Abstract
Information retrieval (IR) is the process of finding relevant information, based on user queries, in a large collection of documents. The two main performance issues in IR are effectiveness and efficiency; effectiveness measures how accurately an IR system can find relevant information, and efficiency relates to how long it takes the IR system to find the relevant information. To satisfy users, an IR system should find the most relevant information in as short a time as possible.
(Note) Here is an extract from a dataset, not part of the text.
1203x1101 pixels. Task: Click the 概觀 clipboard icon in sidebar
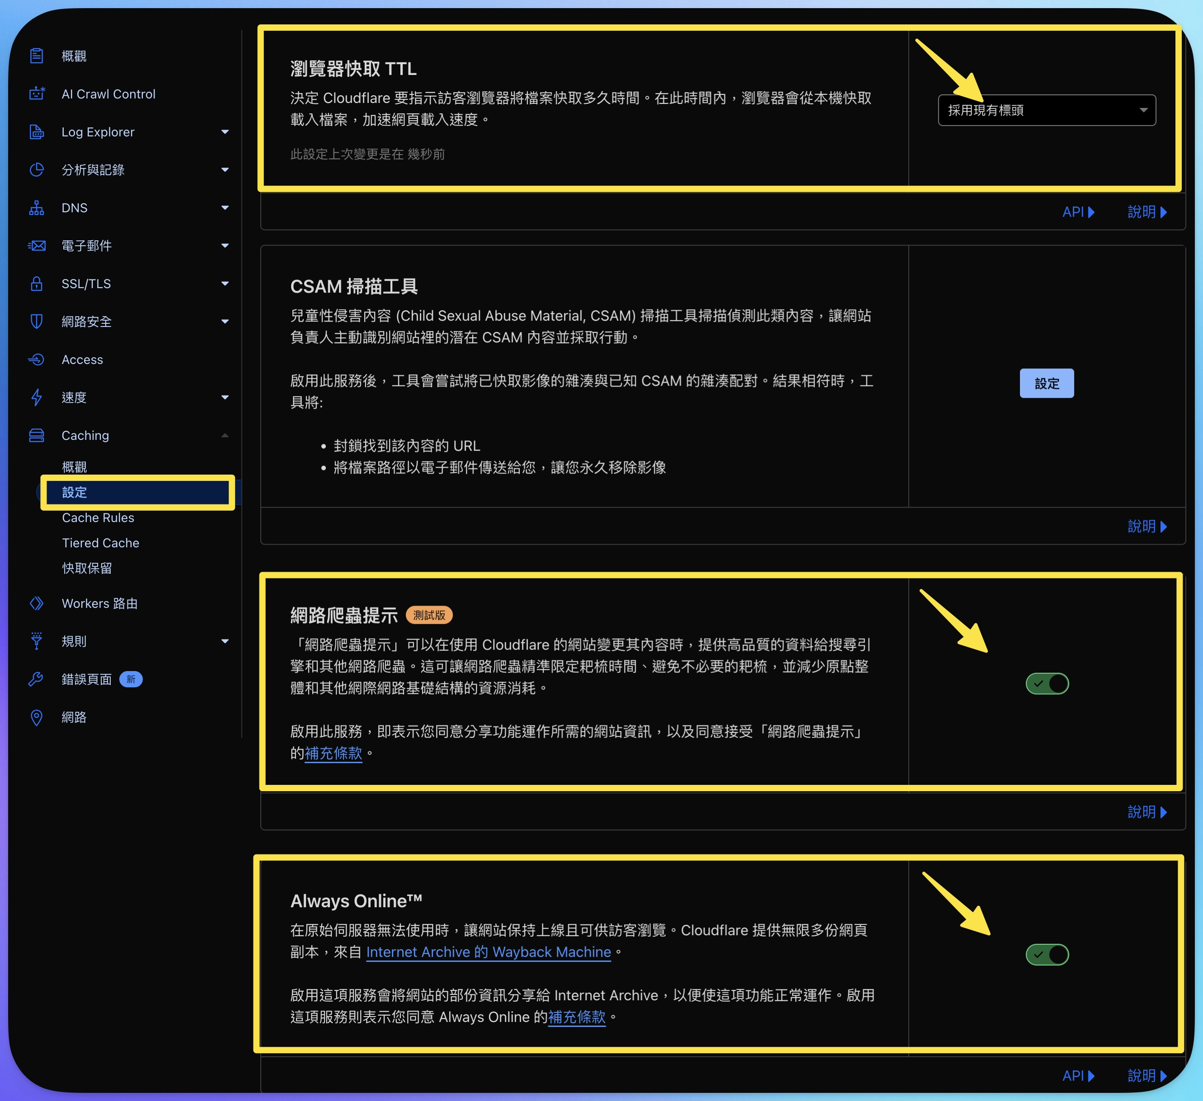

When considering efficiency issues, IR systems are interesting because they are neither purely input/output (I/O) intensive nor solely central processing unit (CPU) intensive. Normally, the efficiency of IR is addressed in terms of accumulator initialisation, disc I/O, decompression, ranking and sorting. First, an array of accumulators, holding intermediate aggregated results, has to be initialised. Second, disc I/O is required to read dictionary terms and the corresponding lists of postings. Third, these lists are typically stored in a compressed format, so decompression is required after they are fetched from the disc. Fourth, complex ranking functions are applied to calculate similarity scores between the documents and the user queries. Finally, a large number of possible candidate documents must be sorted so that the most relevant results can be returned to the user.
The objectives of this PhD research were to identify the bottlenecks among the different components of an IR system, provide possible solutions to minimise or eliminate these bottlenecks, and combine the optimised solutions to form a solid baseline for future IR research.